Popular Protest in Post War Japan: The Antiwar Art of Shikoku Gorō

Legacy of Angry Jizo

Like Shikoku, Yamaguchi was already a well-established and experienced antinuclear and antiwar activist by the time she wrote Angry Jizo in the 1970s.  In the 1950s, Yamaguchi engaged in public advocacy for hibakusha, but increasingly became a prominent figure in local and national antiwar and antinuclear groups. She  joined a Hiroshima group “Mothers Against the Bomb” along with other prominent writers such as Kurihara Sadako.
 Yamaguchi stepped forth in 1963 as a leader in the Spiritual Adoption project that provided economic and spiritual support to children orphaned in the atomic bombings. She argued that Japanese people should make their own version of the Occupation-era Moral Adoption project originally spearheaded by American journalist Norman Cousins.
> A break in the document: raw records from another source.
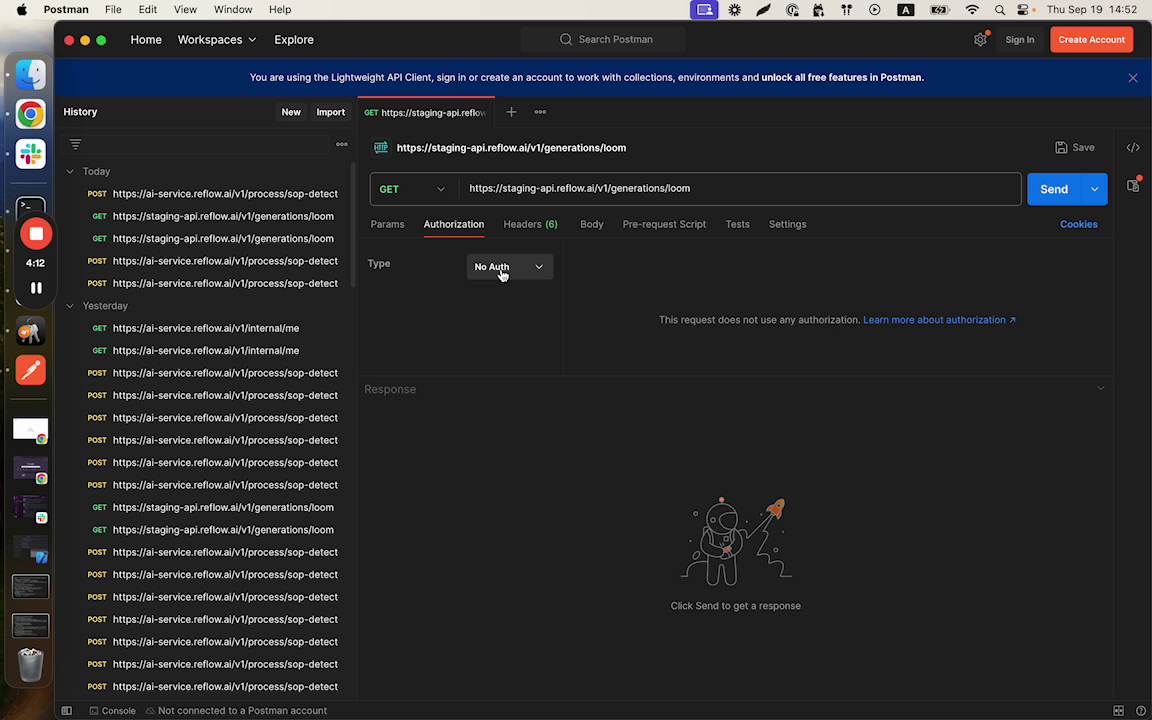Open the GET method dropdown

coord(413,189)
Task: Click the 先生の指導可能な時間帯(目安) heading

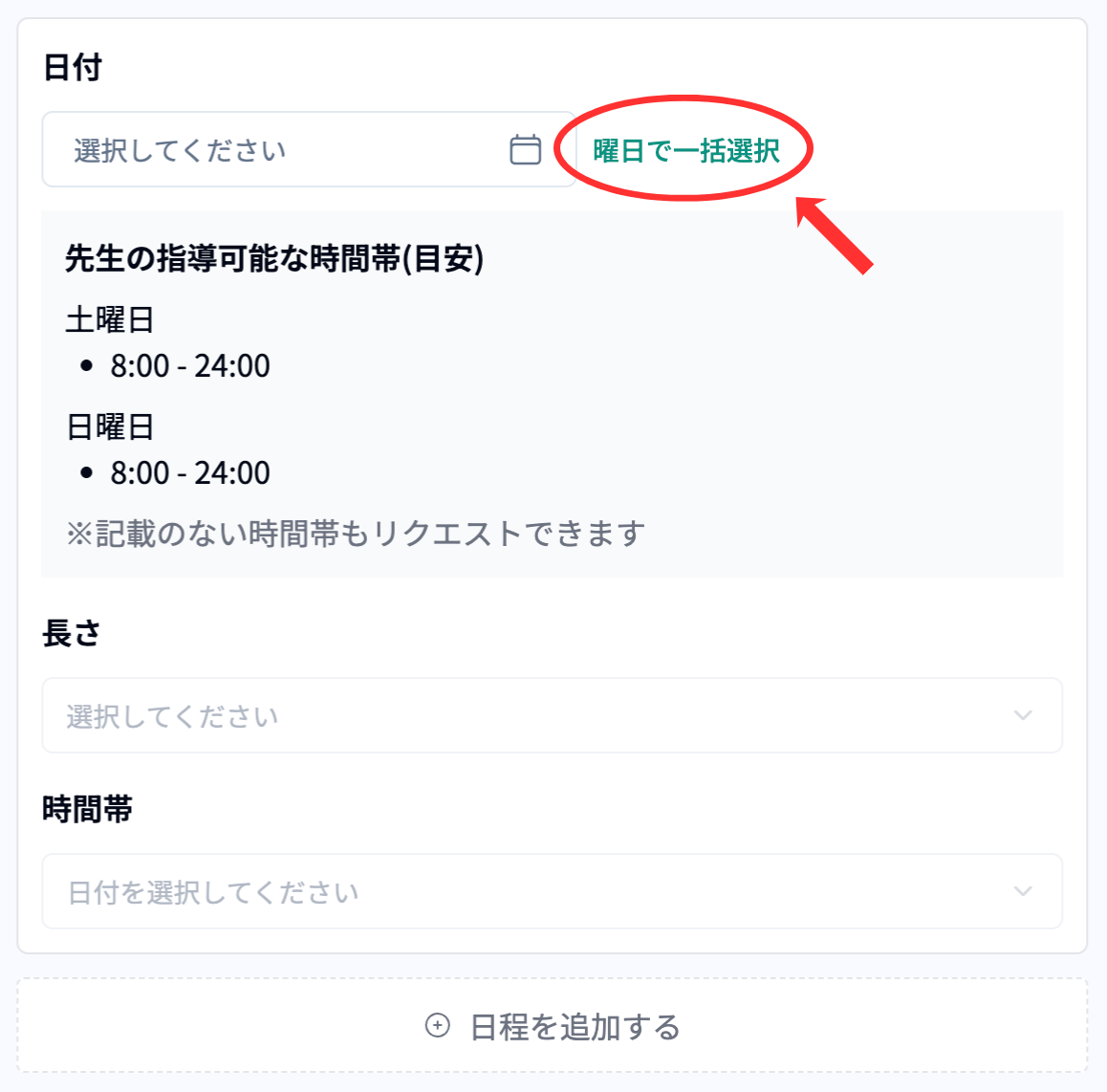Action: [274, 258]
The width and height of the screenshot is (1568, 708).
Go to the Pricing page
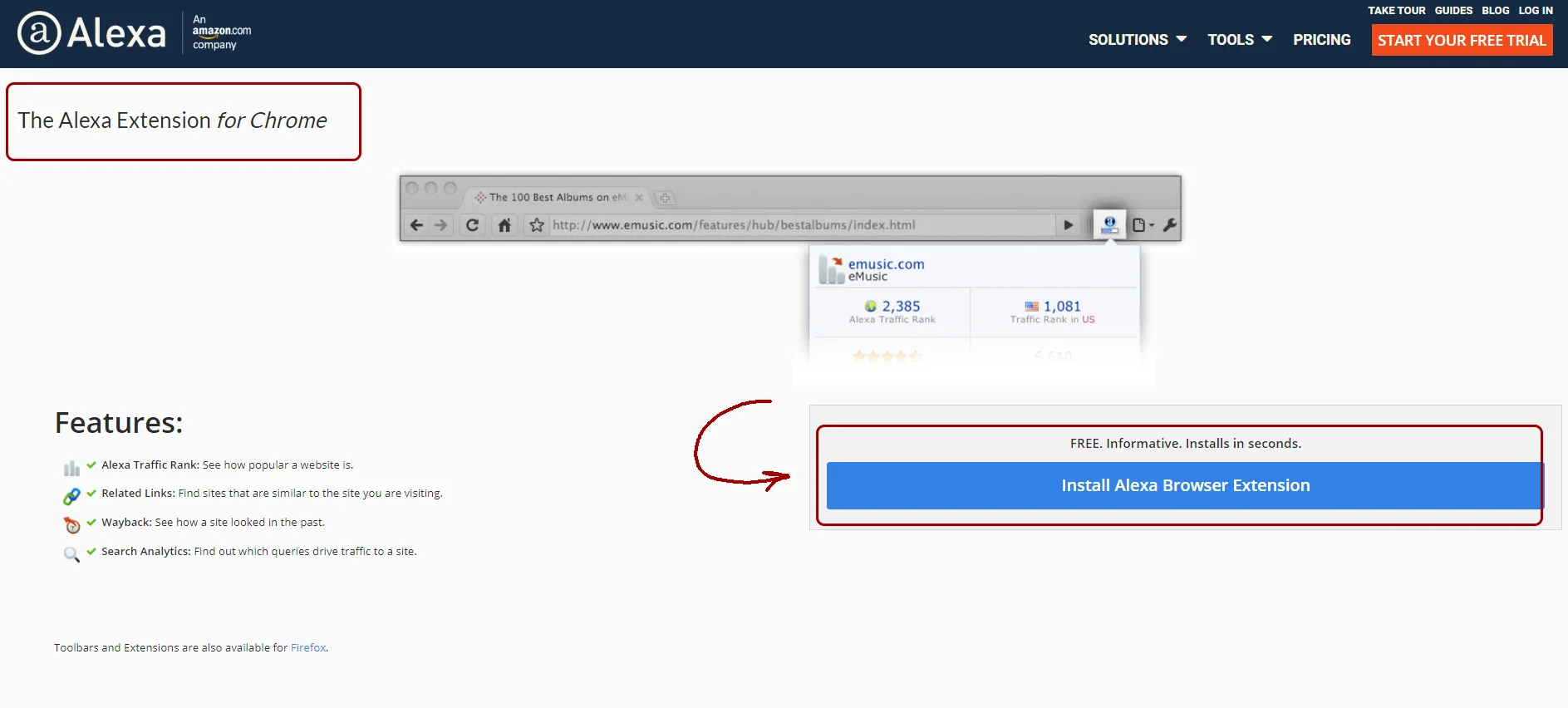pyautogui.click(x=1321, y=40)
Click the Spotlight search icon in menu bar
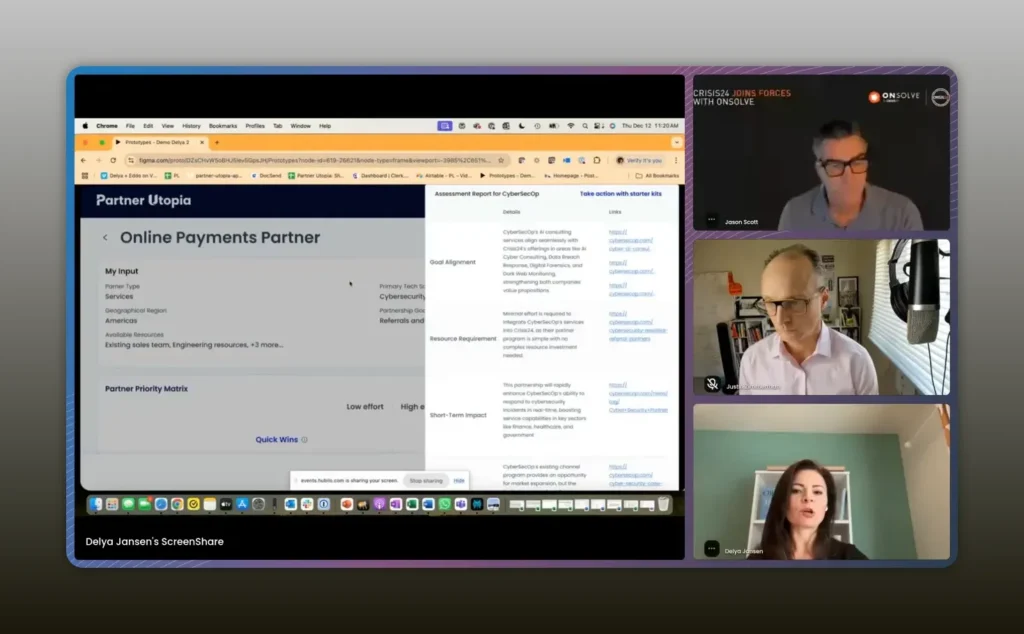The height and width of the screenshot is (634, 1024). coord(586,126)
Yamaguchi, Shikoku, and other leftist activists persisted in their leftist and Communist Party affiliations despite attacks by rightest and mainstream politicians and media. In the 1970s, conservative politicians bashed the Japan Teachers Union (Nikkyōso), and public school textbooks that contained antiwar or antinuclear content as leftist or communist-influenced. The Angry Jizo was one of several books harshly criticized.